Problem requirements: These entries are to be retyped in full, word for word.
───── Material supplied ─────
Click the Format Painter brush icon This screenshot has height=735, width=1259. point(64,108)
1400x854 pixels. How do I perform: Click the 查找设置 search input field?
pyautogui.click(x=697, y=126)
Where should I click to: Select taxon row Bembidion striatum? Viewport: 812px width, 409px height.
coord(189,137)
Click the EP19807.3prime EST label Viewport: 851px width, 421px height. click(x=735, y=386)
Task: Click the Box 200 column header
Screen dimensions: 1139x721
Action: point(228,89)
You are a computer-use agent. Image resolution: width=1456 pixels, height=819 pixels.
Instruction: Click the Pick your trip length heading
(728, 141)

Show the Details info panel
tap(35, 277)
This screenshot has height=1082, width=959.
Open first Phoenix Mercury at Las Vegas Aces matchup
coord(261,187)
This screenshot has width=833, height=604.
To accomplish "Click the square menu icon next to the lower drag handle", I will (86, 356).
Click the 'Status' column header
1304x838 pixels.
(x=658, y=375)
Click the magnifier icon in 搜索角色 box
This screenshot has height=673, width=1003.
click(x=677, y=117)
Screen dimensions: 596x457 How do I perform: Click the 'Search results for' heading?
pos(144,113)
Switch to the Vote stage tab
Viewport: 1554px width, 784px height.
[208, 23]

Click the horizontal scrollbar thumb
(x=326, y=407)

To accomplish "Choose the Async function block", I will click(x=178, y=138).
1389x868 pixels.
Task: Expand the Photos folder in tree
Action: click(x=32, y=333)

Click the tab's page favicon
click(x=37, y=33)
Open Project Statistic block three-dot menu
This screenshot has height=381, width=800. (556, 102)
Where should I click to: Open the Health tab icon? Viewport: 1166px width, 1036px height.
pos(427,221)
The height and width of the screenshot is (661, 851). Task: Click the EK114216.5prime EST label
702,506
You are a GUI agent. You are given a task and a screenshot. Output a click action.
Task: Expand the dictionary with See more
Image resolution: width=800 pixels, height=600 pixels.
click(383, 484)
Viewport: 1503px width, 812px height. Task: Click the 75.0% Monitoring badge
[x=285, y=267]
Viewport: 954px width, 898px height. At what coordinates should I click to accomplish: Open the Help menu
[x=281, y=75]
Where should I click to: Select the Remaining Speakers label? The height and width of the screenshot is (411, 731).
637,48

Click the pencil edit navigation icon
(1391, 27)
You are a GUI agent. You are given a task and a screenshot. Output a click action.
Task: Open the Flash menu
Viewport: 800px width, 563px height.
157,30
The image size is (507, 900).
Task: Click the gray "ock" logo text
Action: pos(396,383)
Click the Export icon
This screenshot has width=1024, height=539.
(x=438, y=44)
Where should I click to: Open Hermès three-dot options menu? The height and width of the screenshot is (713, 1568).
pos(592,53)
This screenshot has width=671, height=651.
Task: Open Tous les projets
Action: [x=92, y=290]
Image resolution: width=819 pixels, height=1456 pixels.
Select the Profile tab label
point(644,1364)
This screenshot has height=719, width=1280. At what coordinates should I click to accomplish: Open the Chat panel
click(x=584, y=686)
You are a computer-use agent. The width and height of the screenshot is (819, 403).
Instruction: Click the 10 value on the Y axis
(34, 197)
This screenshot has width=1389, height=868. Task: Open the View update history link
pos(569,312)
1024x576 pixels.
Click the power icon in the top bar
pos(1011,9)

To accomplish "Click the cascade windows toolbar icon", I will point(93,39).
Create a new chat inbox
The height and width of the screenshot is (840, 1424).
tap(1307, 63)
─────
Solution:
Click the Format Painter brush icon This screenshot has height=735, width=1259. point(64,108)
1400x854 pixels. How do I perform: Click the 查找设置 search input field?
pyautogui.click(x=697, y=126)
Where should I click to: Select taxon row Bembidion striatum? Viewport: 812px width, 409px height.
coord(189,137)
Click the EP19807.3prime EST label Viewport: 851px width, 421px height. click(x=735, y=386)
Task: Click the Box 200 column header
Screen dimensions: 1139x721
Action: point(228,89)
You are a computer-use agent. Image resolution: width=1456 pixels, height=819 pixels.
Instruction: Click the Pick your trip length heading
(728, 141)

Show the Details info panel
tap(35, 277)
This screenshot has height=1082, width=959.
Open first Phoenix Mercury at Las Vegas Aces matchup
coord(261,187)
This screenshot has width=833, height=604.
To accomplish "Click the square menu icon next to the lower drag handle", I will (86, 356).
Click the 'Status' column header
1304x838 pixels.
(x=658, y=375)
Click the magnifier icon in 搜索角色 box
This screenshot has height=673, width=1003.
click(x=677, y=117)
Screen dimensions: 596x457 How do I perform: Click the 'Search results for' heading?
pos(144,113)
Switch to the Vote stage tab
Viewport: 1554px width, 784px height.
[208, 23]

Click the horizontal scrollbar thumb
(x=326, y=407)

To accomplish "Choose the Async function block", I will click(x=178, y=138).
1389x868 pixels.
Task: Expand the Photos folder in tree
Action: click(x=32, y=333)

Click the tab's page favicon
click(x=37, y=33)
Open Project Statistic block three-dot menu
This screenshot has height=381, width=800. (556, 102)
Where should I click to: Open the Health tab icon? Viewport: 1166px width, 1036px height.
pos(427,221)
The height and width of the screenshot is (661, 851). Task: Click the EK114216.5prime EST label
702,506
You are a GUI agent. You are given a task and a screenshot. Output a click action.
Task: Expand the dictionary with See more
Image resolution: width=800 pixels, height=600 pixels.
click(383, 484)
Viewport: 1503px width, 812px height. Task: Click the 75.0% Monitoring badge
[x=285, y=267]
Viewport: 954px width, 898px height. At what coordinates should I click to accomplish: Open the Help menu
[x=281, y=75]
Where should I click to: Select the Remaining Speakers label? The height and width of the screenshot is (411, 731).
637,48

Click the pencil edit navigation icon
(1391, 27)
You are a GUI agent. You are given a task and a screenshot. Output a click action.
Task: Open the Flash menu
Viewport: 800px width, 563px height.
157,30
The image size is (507, 900).
Task: Click the gray "ock" logo text
Action: pos(396,383)
Click the Export icon
This screenshot has width=1024, height=539.
(x=438, y=44)
Where should I click to: Open Hermès three-dot options menu? The height and width of the screenshot is (713, 1568).
pos(592,53)
This screenshot has width=671, height=651.
Task: Open Tous les projets
Action: [x=92, y=290]
Image resolution: width=819 pixels, height=1456 pixels.
Select the Profile tab label
point(644,1364)
This screenshot has height=719, width=1280. At what coordinates should I click to accomplish: Open the Chat panel
click(x=584, y=686)
You are a computer-use agent. The width and height of the screenshot is (819, 403).
Instruction: Click the 10 value on the Y axis
(34, 197)
This screenshot has width=1389, height=868. Task: Open the View update history link
pos(569,312)
1024x576 pixels.
Click the power icon in the top bar
pos(1011,9)

To accomplish "Click the cascade windows toolbar icon", I will point(93,39).
Create a new chat inbox
The height and width of the screenshot is (840, 1424).
tap(1307, 63)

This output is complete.